I'm not that good at math and would be very happy if you could give me some hints and so on
So my task is:
Let $\{v_1, v_2, v_3\}$ be a basis of the $\mathbb{R}$-vector space $\mathbb{R}^3$
show that $\{v_1 + v_2, v_1 + v_3, v_2 + v_3\}$ is also a base of $\mathbb{R}^3$
let $a, b, c \in \mathbb{R}$, so that $a ≠ b ≠ c$; show that $\{v_1 + v_2 + v_3, av_1 + bv_2 + cv_3, a^2v_1 + b^2v_2 + c^2v_3\}$ is also a base of $\mathbb{R}^3$
I will be gratefully for every help!
A systematic way to solve it would be to arrange the given vectors in a matrix, with respect to the given basis $(v_1,v_2,v_3)$.
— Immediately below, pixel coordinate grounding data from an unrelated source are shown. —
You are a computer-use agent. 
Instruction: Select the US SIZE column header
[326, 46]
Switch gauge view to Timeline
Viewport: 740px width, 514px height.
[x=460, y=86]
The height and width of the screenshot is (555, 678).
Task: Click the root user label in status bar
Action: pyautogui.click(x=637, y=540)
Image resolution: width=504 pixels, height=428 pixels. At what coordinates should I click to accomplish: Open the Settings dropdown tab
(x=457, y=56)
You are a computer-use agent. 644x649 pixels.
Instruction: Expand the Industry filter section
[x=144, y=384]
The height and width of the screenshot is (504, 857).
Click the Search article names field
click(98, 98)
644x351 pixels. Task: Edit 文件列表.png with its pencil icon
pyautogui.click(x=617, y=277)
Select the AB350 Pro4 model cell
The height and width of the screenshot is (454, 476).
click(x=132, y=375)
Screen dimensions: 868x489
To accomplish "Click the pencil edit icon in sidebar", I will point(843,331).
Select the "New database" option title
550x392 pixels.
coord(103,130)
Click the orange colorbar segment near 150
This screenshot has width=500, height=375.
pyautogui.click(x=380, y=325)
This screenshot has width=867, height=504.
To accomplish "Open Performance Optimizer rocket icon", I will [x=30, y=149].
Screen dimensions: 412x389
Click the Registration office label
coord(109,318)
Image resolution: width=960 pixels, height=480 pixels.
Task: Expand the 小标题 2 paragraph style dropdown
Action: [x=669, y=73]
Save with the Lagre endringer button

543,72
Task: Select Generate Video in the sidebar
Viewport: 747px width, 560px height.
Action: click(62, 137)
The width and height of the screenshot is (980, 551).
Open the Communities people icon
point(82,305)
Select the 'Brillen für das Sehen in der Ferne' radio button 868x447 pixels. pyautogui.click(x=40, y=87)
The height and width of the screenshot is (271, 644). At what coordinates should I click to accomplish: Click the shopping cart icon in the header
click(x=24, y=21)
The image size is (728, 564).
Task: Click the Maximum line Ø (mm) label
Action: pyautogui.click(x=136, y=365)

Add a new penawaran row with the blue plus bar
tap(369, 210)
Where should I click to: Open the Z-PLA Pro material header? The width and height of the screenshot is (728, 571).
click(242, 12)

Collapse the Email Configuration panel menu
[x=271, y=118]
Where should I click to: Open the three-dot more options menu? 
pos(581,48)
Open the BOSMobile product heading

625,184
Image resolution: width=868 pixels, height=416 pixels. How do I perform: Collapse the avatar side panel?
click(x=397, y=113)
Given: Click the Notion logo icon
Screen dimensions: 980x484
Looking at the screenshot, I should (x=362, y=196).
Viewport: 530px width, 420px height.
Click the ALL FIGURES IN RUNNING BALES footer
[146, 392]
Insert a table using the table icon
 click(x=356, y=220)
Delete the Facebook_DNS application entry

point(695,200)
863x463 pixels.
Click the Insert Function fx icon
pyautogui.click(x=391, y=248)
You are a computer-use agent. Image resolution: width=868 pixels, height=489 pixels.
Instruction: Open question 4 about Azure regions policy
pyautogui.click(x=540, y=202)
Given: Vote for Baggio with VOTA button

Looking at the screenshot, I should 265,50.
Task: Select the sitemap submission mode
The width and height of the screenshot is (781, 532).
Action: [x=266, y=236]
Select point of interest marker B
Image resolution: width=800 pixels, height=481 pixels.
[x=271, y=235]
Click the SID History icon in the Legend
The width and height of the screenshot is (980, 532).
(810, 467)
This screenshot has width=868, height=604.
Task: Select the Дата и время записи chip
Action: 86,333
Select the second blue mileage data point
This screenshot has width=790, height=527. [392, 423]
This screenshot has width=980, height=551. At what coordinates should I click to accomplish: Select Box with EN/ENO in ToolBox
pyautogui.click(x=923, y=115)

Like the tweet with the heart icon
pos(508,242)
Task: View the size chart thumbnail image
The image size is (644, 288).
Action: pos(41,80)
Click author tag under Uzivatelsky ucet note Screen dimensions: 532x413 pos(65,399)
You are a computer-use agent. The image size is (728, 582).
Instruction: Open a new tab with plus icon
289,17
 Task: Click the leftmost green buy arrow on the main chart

It's usually done by writing the coordinates of the vectors (w.r.t the given basis!) in the columns of the matrix.
Since we have $v_1+v_2={\bf1}\cdot v_1+{\bf1}\cdot v_2+{\bf0}\cdot v_3$, its coordinates w.r.t basis $(v_1,v_2,v_3)$ are $(1,1,0)$, and we will use it as a column. Similarly taken coordinates for the other two vectors, for part 1, we get the matrix $$\pmatrix{1&1&0\\1&0&1\\0&1&1}$$ For part 2., the matrix is $$\pmatrix{1&a&a^2\\1&b&b^2\\1&c&c^2}$$ To conclude that the columns of a square matrix form a basis, all we have to check is that its determinant is nonzero.